Offer Prix fixe Dining

Pre-fixe menus offer customers an elegant dining experience without the hefty price tag. Most restaurants use them for special occasions and restaurant weeks, but if you make them a regular occurrence, you can get even more customers through the door. Draw a business crowd with a lunch pre-fixe menu or make it a part of your regular dinner service. Diners love to splurge a multi-course meal within a lower price range.

Comp Mistakes

When servers or cooks make mistakes, it’s their mistake, not the diners’. Even if it’s unclear whether a miscommunication took place, you should still comp the dish. Here’s why: most diners want to have a wonderful experience at your restaurant. By giving them a free dish — or if something goes really wrong, paying for the whole meal — you leave customers with a positive feeling. This perspective redeems restaurants in the long run, making clients more likely to come back regardless of the original issue.

Start Files on Regular Customers

The best servers and chefs know their regular customers. Top restaurants typically assign one staff member to track and record the preferences of VIP guests in an online system like OpenTable, SevenRooms. SevenRooms enables your team to track the number of visits and food preferences of clients. If you don’t want to invest in an online system, still encourage your servers and kitchen to take a more personal approach to hospitality. Treat loyal customers who visit three or four times a month something special now and then. It doesn’t have to be extravagant — a splash of wine or dessert.

Keep It Clean


Have you ever seen an investigative news report on dirty restaurants? Yuck! When kitchen and waitstaff fail to meet high sanitary expectations, it can doom a restaurant. Managers should also ensure that bathrooms are always clean and tidy — understandably, anything dirty in a restaurant is a big turn off for diners. Ideally, every establishment meets stringent regulations set by state law. Retrain your staff in expectations over the course of a pre-service workshop. Some restaurants even implement sanitation quizzes to ensure that the staff understands the importance of high standards.

Pare Down Your Menu

Slimming your menu down by a few choices can actually boost customer satisfaction. According to a Harvard Business School working paper on the topic, people prefer limited choices when dining out.

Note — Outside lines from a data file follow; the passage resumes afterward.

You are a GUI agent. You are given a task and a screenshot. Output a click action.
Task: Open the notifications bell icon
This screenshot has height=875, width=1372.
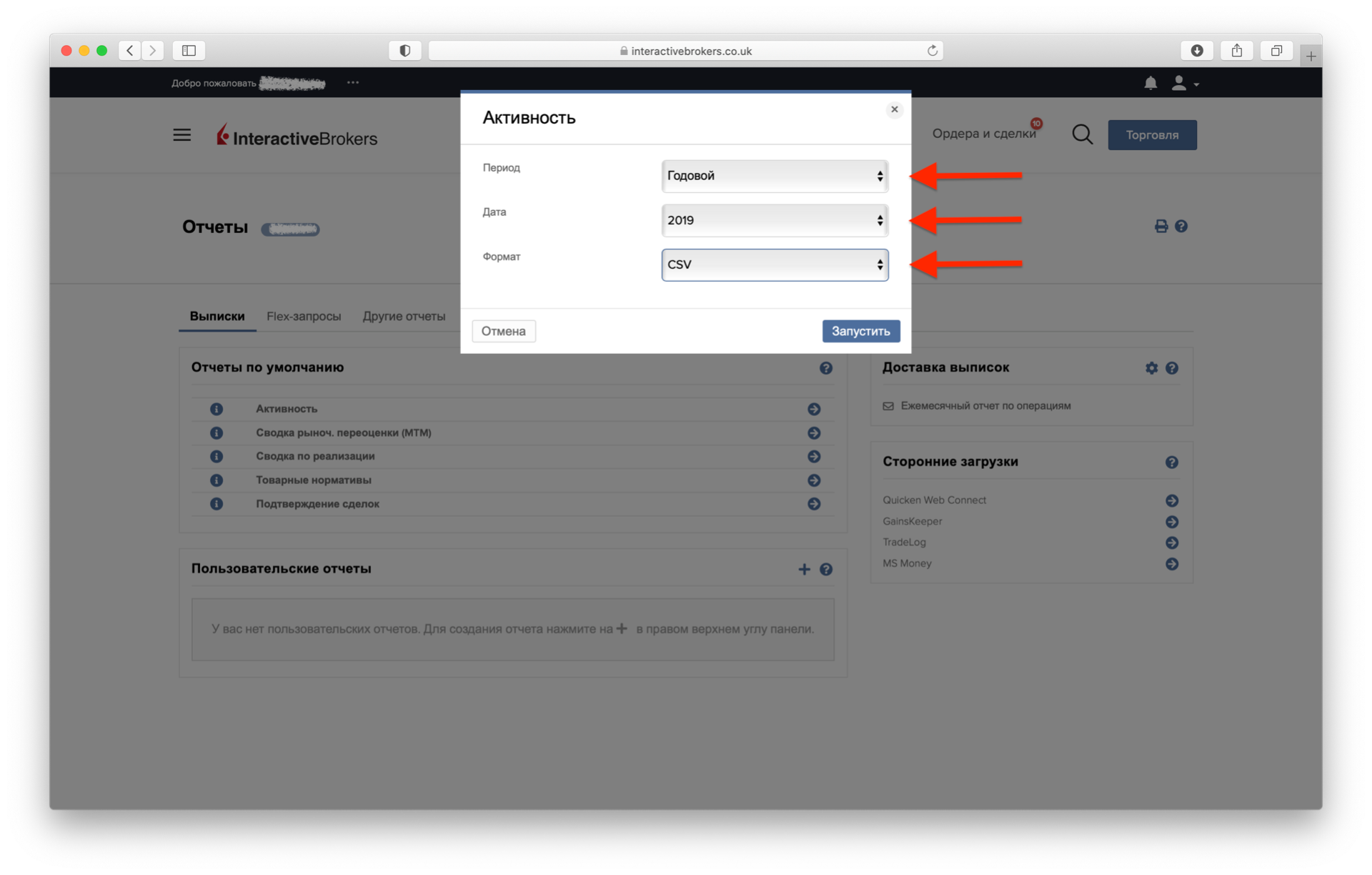click(1150, 83)
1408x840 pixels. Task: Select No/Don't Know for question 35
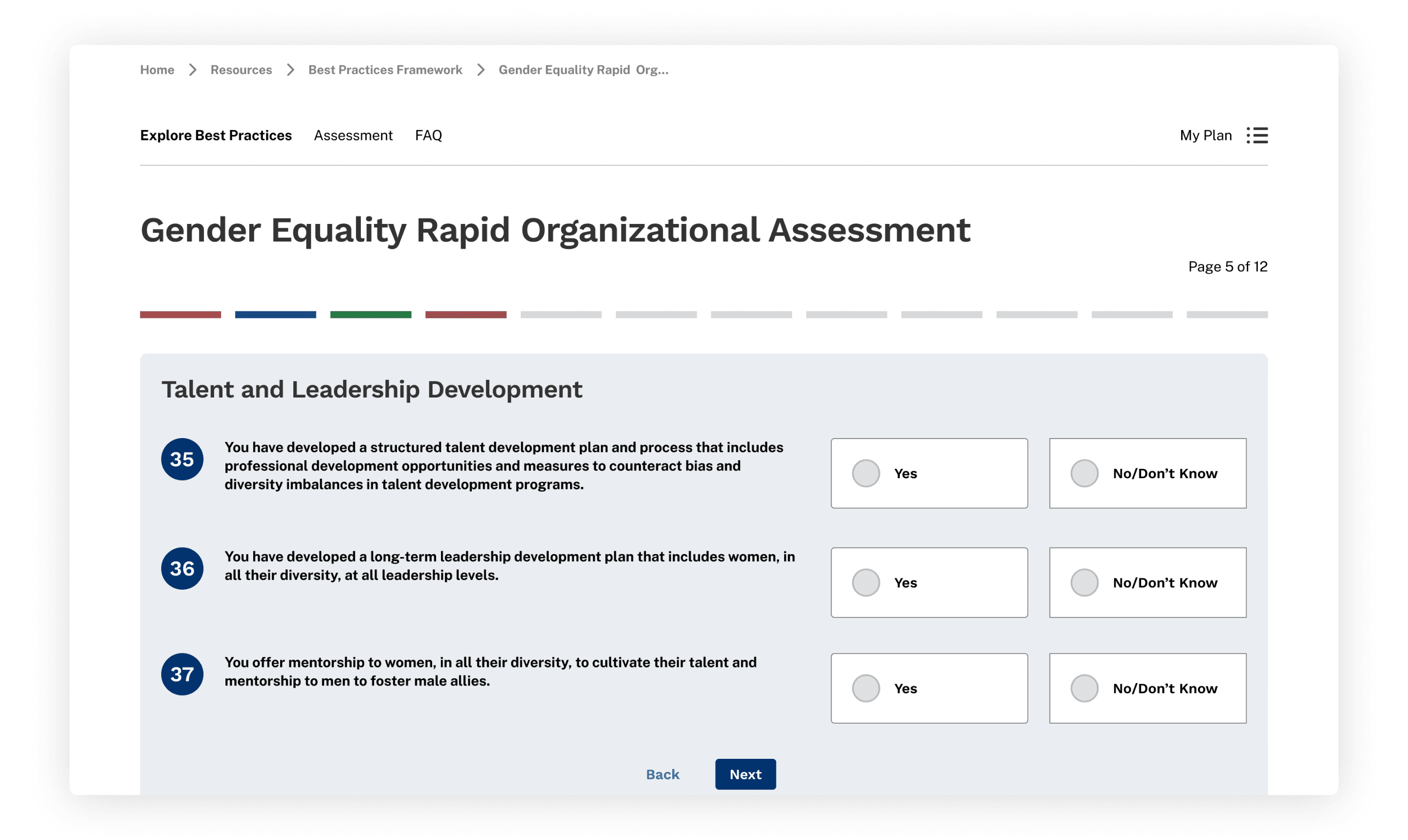pyautogui.click(x=1084, y=473)
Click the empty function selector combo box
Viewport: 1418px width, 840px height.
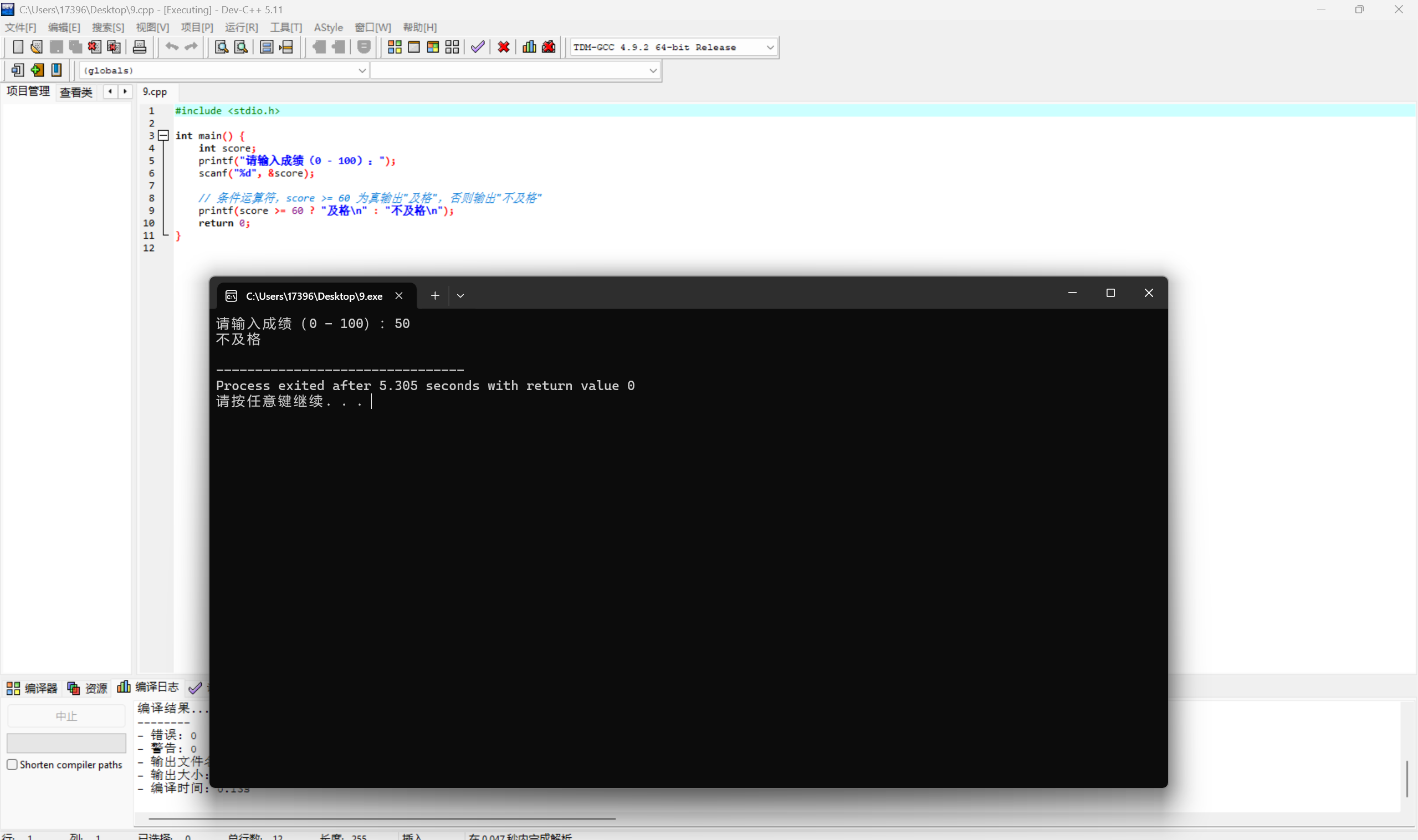coord(514,71)
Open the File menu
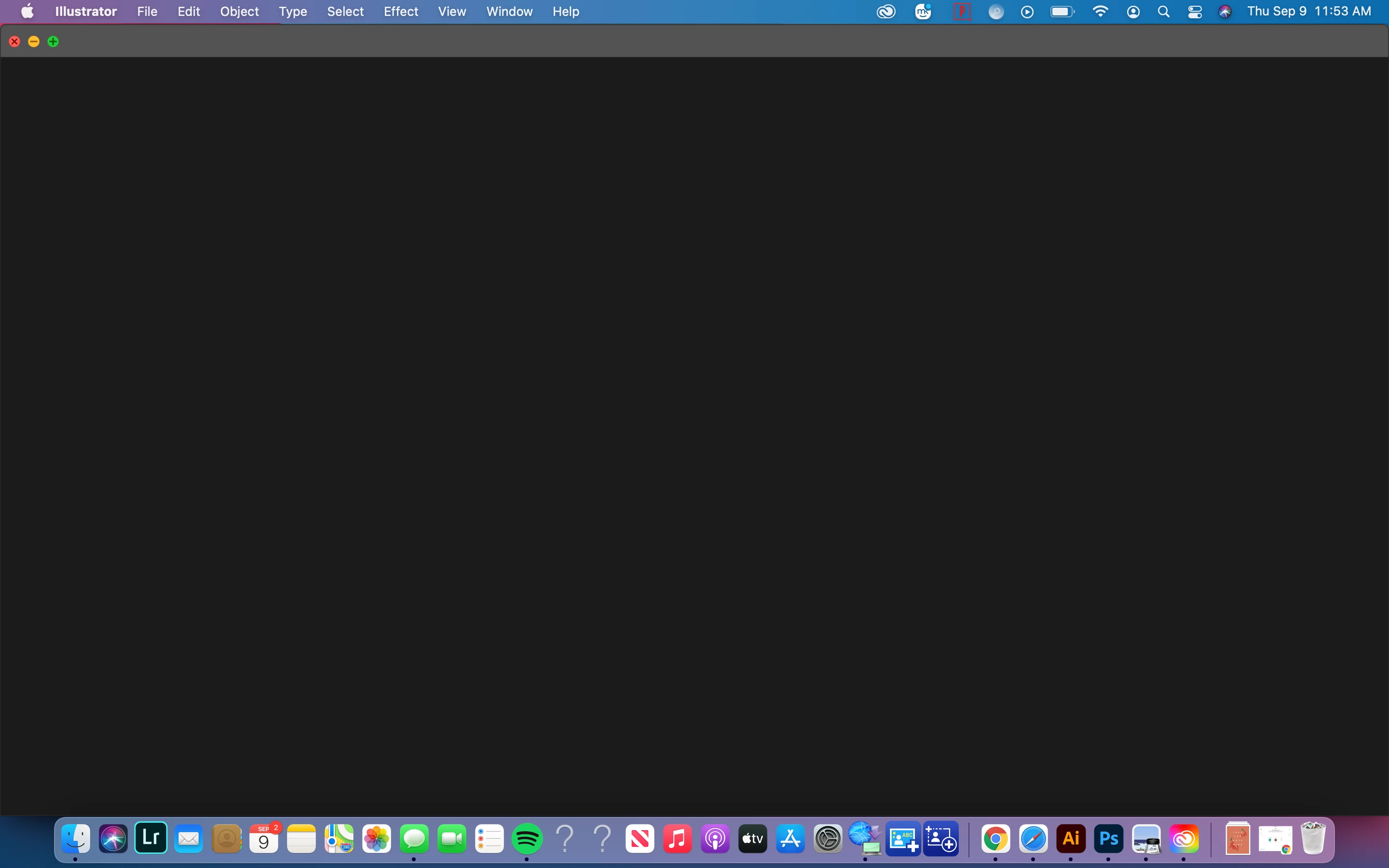1389x868 pixels. click(x=147, y=12)
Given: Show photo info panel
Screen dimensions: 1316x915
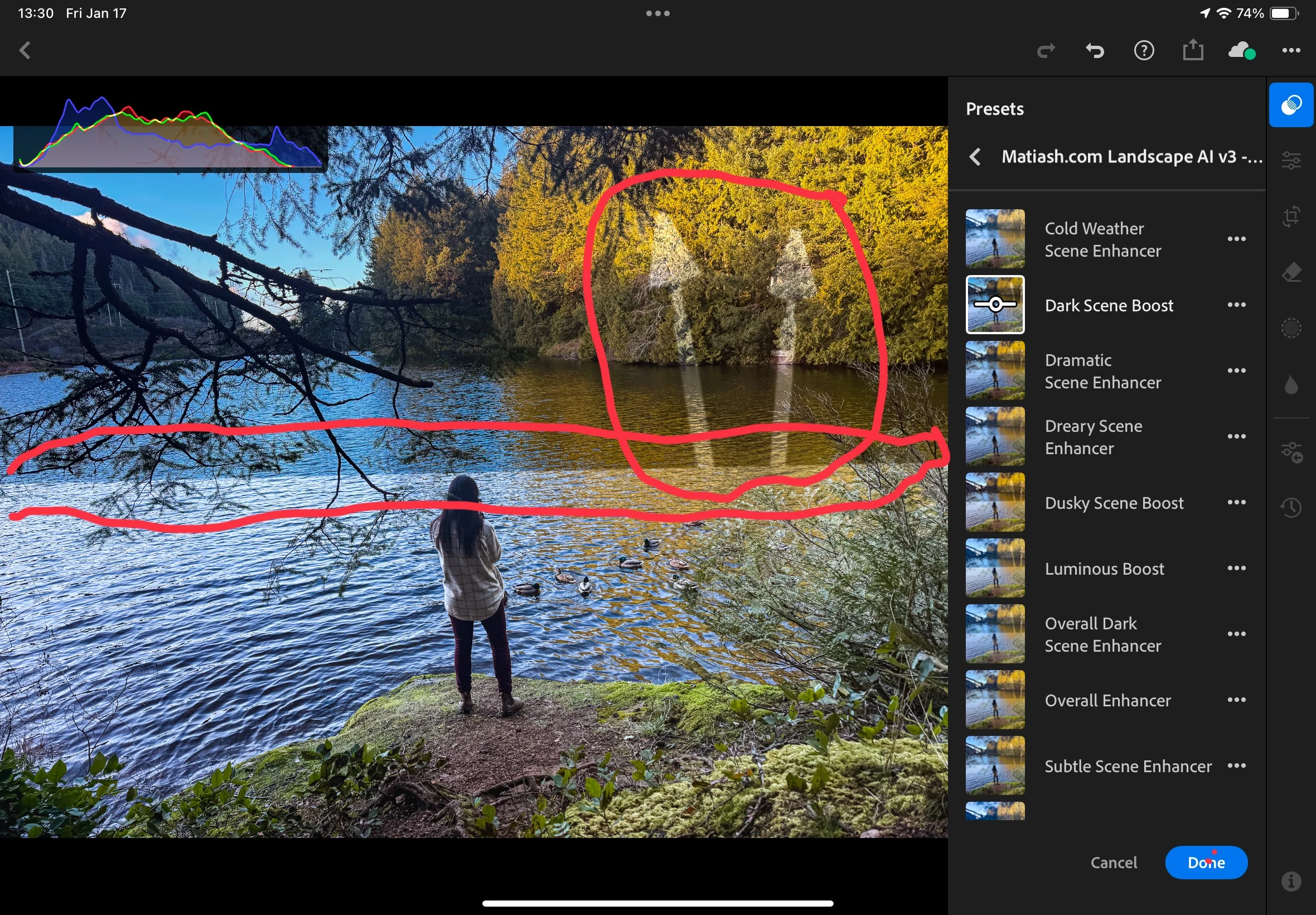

A paired-down menu also gives the kitchen an opportunity to hone their craft. By focusing on making fewer dishes incredibly well, you carve a niche in the restaurant world. Make sure that each dish adds value to the menu and clearly differentiates from other offerings. Despite fears to the contrary, a smaller menu doesn’t necessarily have to limit diversity.

Seat Reservations on Time

Nothing upsets diners more than waiting for a table they reserved in advance. To please first-time visitors and locals alike, seat visitors as soon as possible. If you’re reservation system isn’t working, consider redefining your slot times or speaking with the kitchen about speeding up their process. Efficient service is essential, not only to customer satisfaction but to profit margins. When you fail to sit guests on time, you’re taking revenue away from the company.

Train Your Staff in Allergy Awareness

Because of the gluten-free trend, a lot of restaurants fail to differentiate between serious food allergies and dietary preferences. As an establishment, it’s particularly important to take food allergies seriously.

At the beginning of every meal, have servers ask diners if they have any allergies or serious restrictions. Doing so gives your kitchen a heads up. Keep a few planned, off-menu dishes in rotation to meet extreme needs: lactose intolerance, celiac disease, or veganism. A restaurant that serves delectable fare to everyone — not just the average eater — will inspire loyalty and become a “go-to” establishment for families with restrictions.

Say Thank You


Appreciation goes a long way. Whenever diners leave your restaurant, make sure that their server and the hostess give genuine “thank you” with eye contact and a smile. Many servers also choose to write a note on checks when they pass them to — these small acts add up to big results for restaurants.